▶ What needs to be done
Return only the stretch of the material below that begins with the line containing "Task: Toggle 叠加 overlay comparison" and ends with the line containing "Click the Twitter", exactly; both of those lines belong to it.
Start of Block
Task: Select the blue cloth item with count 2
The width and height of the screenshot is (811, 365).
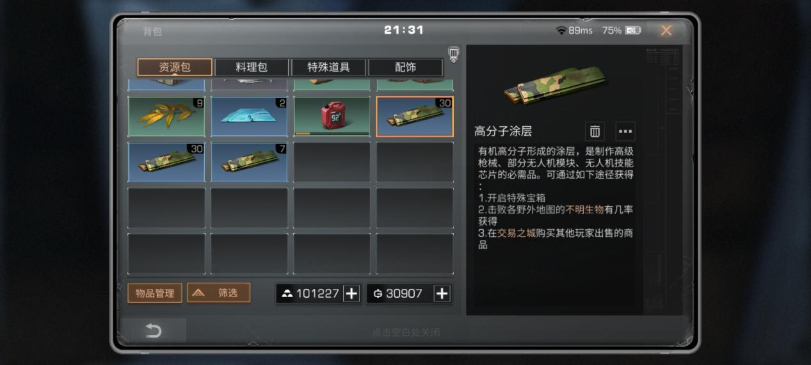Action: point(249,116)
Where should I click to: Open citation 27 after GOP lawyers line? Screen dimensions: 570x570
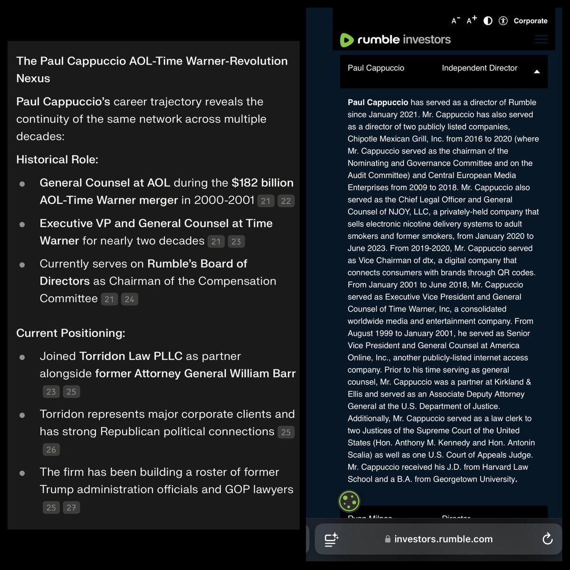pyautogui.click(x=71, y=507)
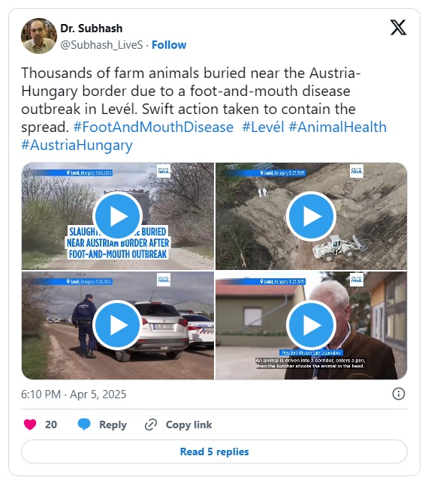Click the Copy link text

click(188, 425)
End of Block
Start of Block
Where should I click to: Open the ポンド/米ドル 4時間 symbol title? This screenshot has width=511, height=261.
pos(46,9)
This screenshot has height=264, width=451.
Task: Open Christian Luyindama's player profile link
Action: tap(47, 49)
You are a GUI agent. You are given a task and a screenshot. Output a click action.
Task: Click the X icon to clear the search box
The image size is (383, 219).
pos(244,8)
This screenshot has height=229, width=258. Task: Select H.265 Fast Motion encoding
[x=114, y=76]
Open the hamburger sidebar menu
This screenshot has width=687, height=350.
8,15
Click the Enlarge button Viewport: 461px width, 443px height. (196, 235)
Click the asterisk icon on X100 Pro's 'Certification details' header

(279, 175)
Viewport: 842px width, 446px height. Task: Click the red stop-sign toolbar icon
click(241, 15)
End of Block
Start of Block
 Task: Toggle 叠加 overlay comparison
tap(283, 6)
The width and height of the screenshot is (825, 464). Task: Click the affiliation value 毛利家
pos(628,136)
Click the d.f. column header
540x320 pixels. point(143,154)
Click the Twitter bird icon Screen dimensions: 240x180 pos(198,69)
End of Block
▶ Answer space
 Task: Toggle 叠加 overlay comparison
tap(283, 6)
The width and height of the screenshot is (825, 464). Task: Click the affiliation value 毛利家
pos(628,136)
Click the d.f. column header
540x320 pixels. point(143,154)
Click the Twitter bird icon Screen dimensions: 240x180 pos(198,69)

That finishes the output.